Sure it works.
It depends how you design your interfaces. If you consequently use boost in
cpp files only and declare in a header a pointer to a pImpl object, that
works very well (with Visual Studio as well). Robert, I would suggest for
you to take a look in the book: Large-Scale C++ Software Design by John
Lakos. There he explains all that idioms and how to organize projects for
better compilation speed. And much more other things.
http://www.amazon.com/Large-Scale-Software-Addison-Wesley-Professional-Computing/dp/0201633620/ref=pd_bbs_sr_1?ie=UTF8&s=books&qid=1240821340&sr=8-1
I did it many times in my projects and it always worked well.
Additional articles by Herb Sutter can be of help:
http://www.gotw.ca/gotw/024.htm
http://www.gotw.ca/gotw/007.htm
Regards,
Ovanes
On Mon, Apr 27, 2009 at 12:32 AM, Igor R
One possible solution would be to use pImpl idiom and use boost in cpp files via the forward declartion.
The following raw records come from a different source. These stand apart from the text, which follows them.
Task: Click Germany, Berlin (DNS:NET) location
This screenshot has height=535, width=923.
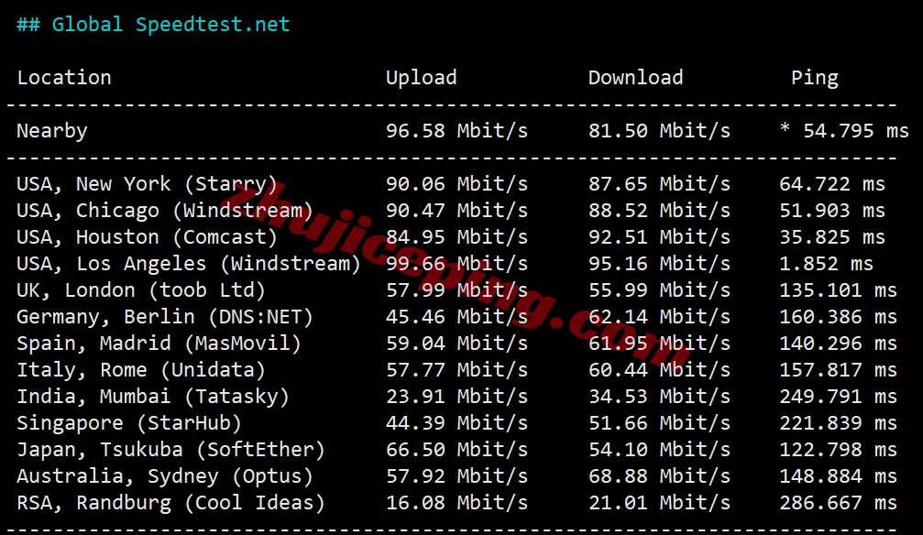Action: 165,317
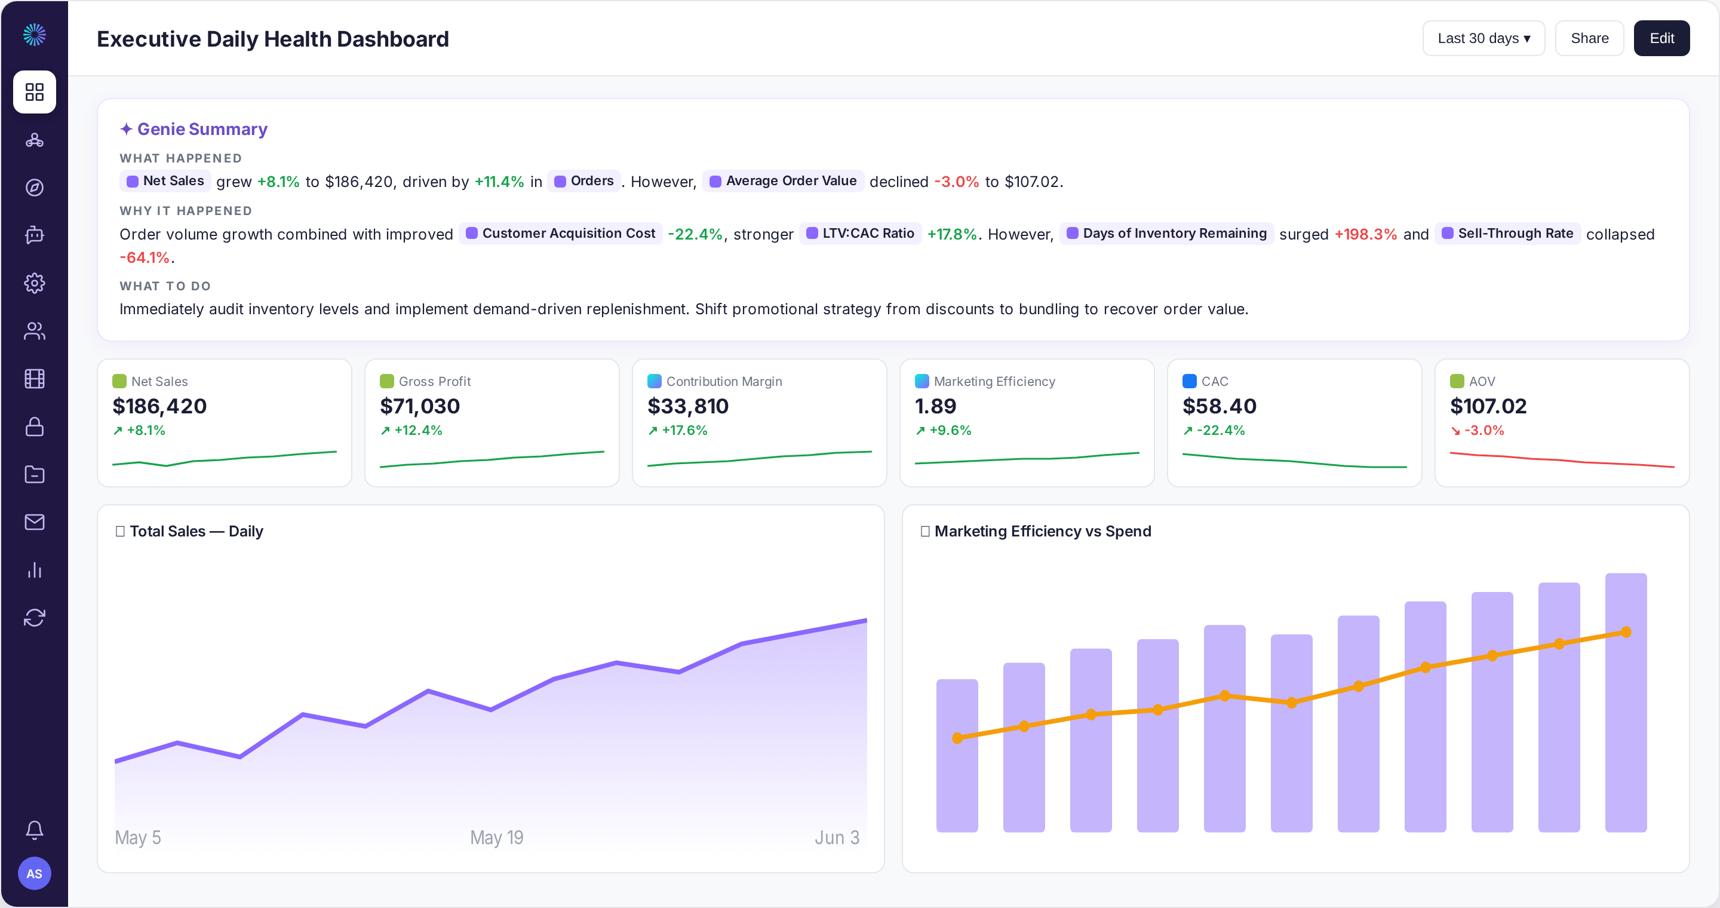Screen dimensions: 1720x908
Task: Click the lock icon in sidebar
Action: pyautogui.click(x=34, y=427)
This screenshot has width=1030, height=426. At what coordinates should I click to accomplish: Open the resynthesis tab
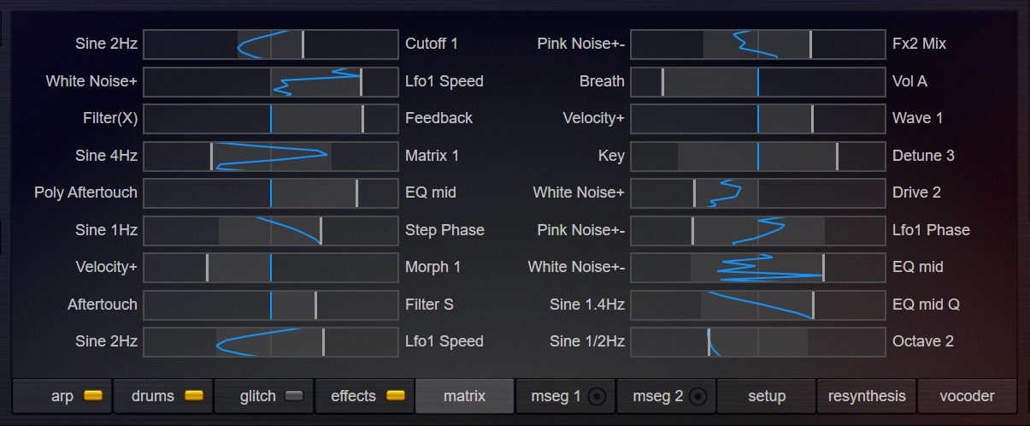coord(867,396)
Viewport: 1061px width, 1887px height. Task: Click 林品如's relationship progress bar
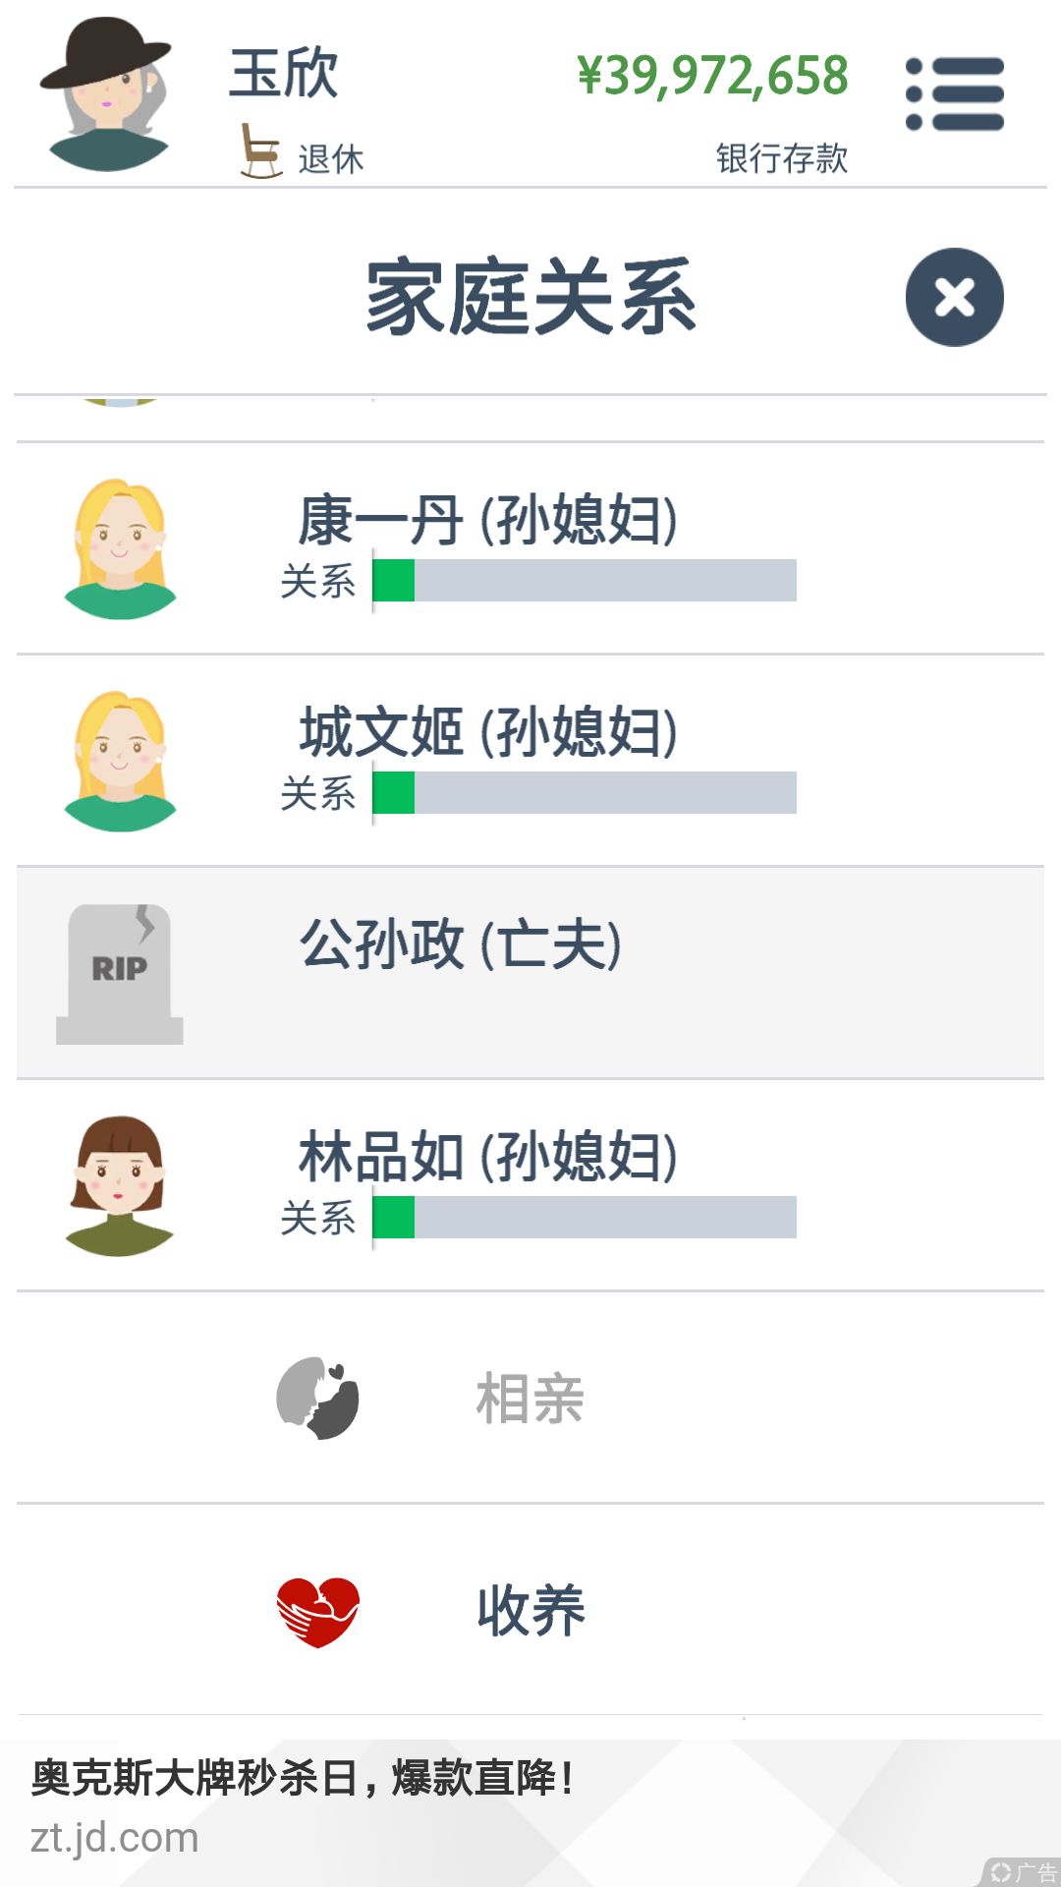pos(585,1217)
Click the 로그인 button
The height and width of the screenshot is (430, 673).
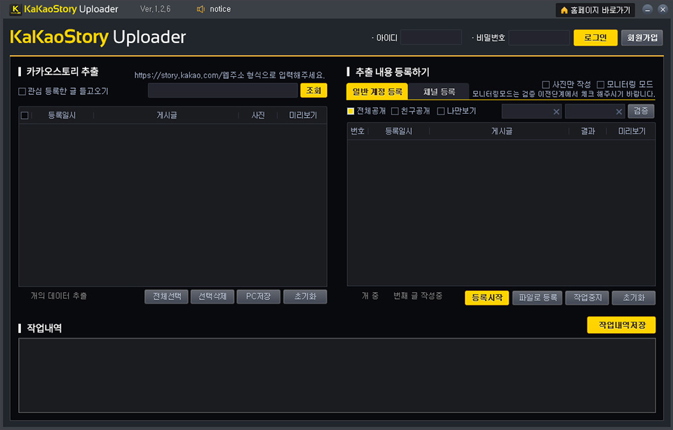pos(595,38)
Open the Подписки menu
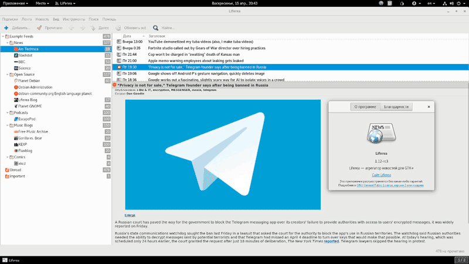This screenshot has width=469, height=264. 10,19
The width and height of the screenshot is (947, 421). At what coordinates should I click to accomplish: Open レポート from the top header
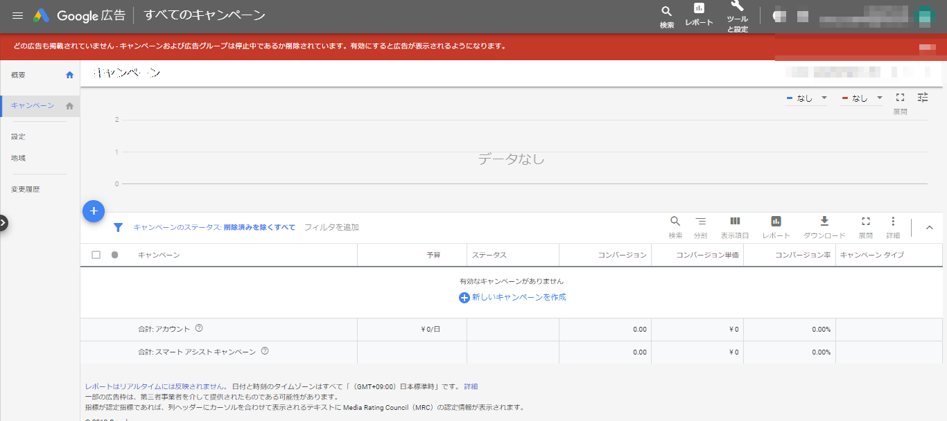point(699,15)
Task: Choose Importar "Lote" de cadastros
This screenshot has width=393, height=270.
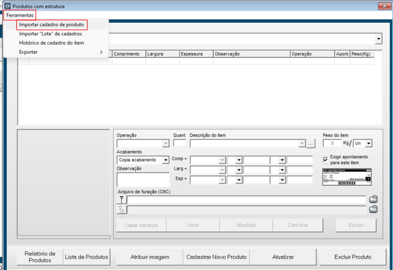Action: [x=50, y=34]
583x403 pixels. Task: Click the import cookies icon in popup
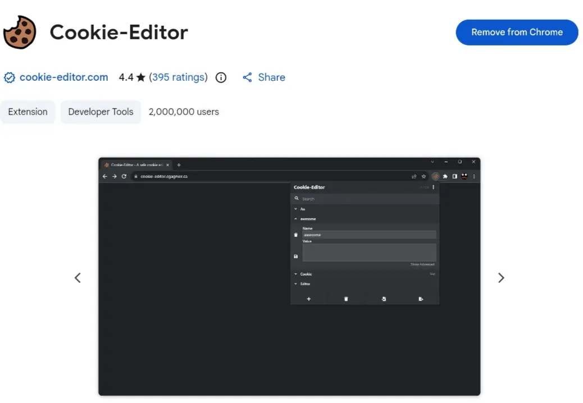pyautogui.click(x=384, y=299)
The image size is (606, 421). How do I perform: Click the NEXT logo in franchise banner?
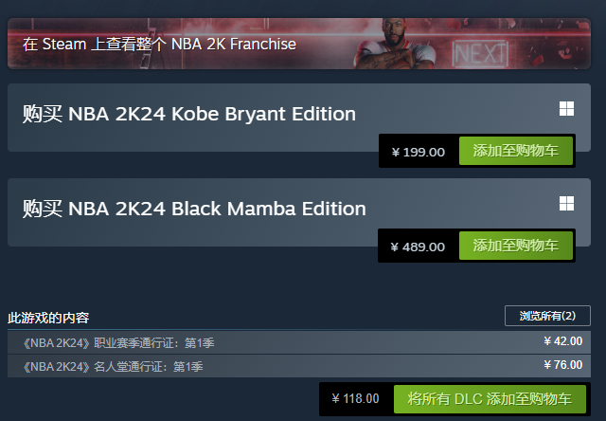(x=480, y=52)
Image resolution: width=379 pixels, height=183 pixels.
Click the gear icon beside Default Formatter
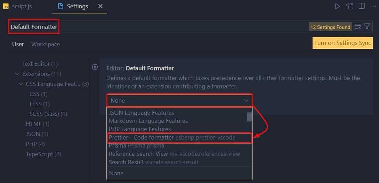(x=95, y=67)
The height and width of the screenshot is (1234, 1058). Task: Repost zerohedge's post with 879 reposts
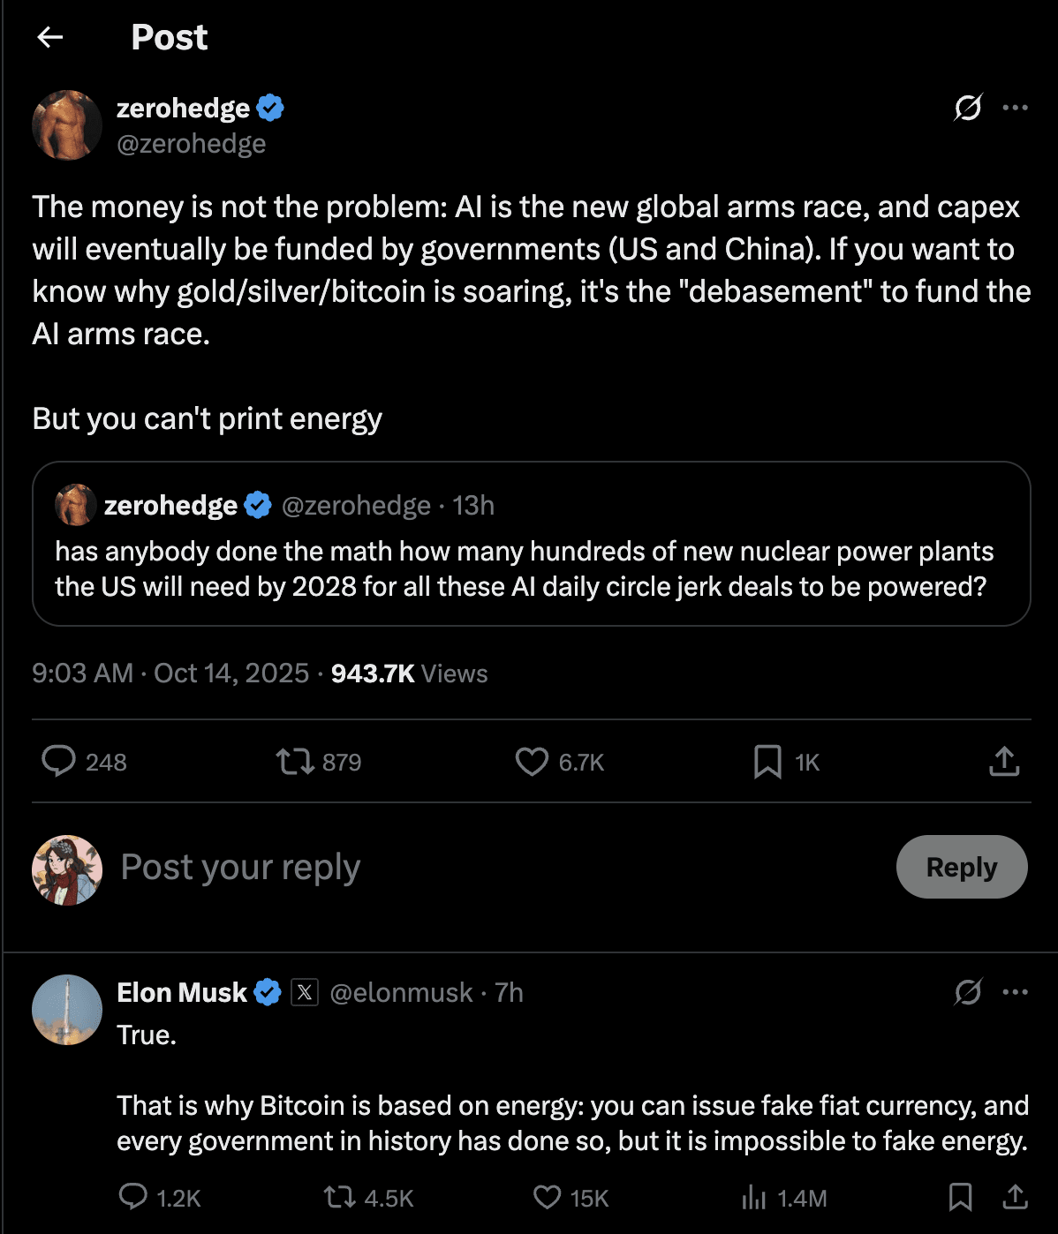(295, 761)

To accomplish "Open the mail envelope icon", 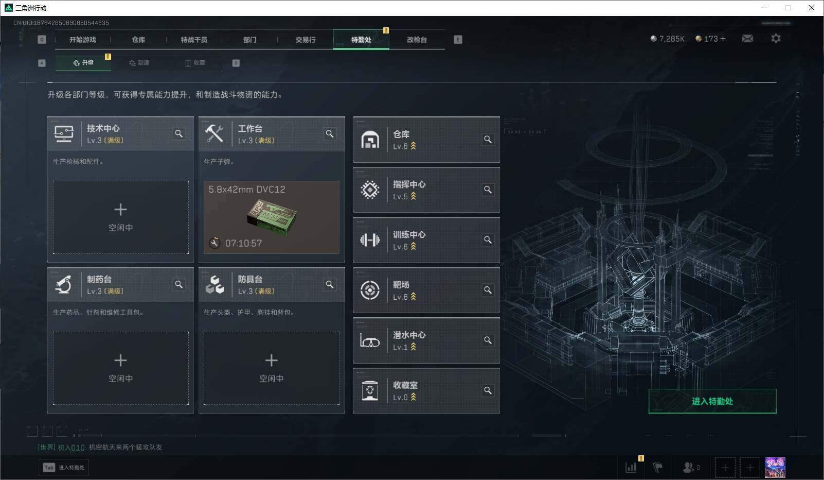I will 747,39.
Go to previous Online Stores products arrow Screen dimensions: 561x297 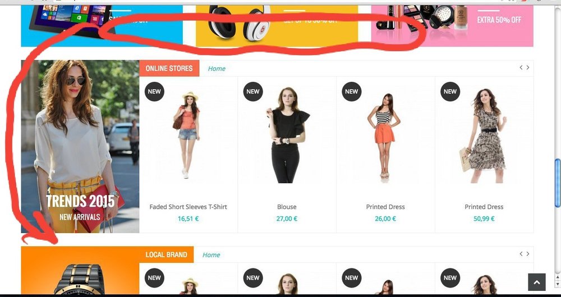[x=521, y=68]
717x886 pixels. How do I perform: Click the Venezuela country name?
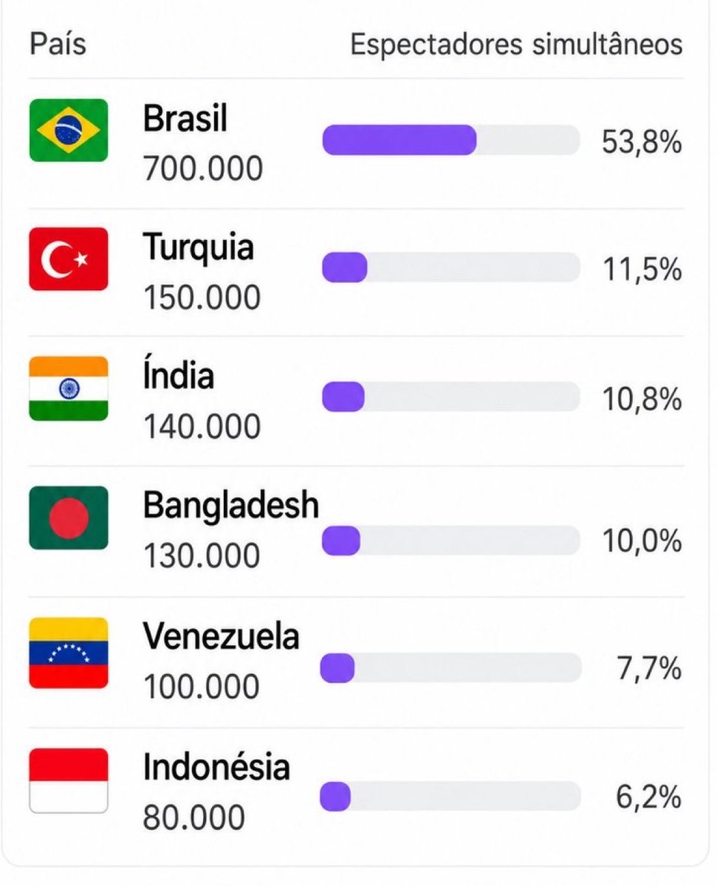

This might work in conjunction by splitting one big project in producing multiple libs or shared objects (dlls) and link against binaries with slim headers.
The problem is that such an approach doesn't work if a project contains a lot of class templates, which in turn use boost. MSVC9 has /MP switch that enables "build with multiple processes", but it's very limited, as it conflicts with /Gm (enable minimal rebuilds) and some other options...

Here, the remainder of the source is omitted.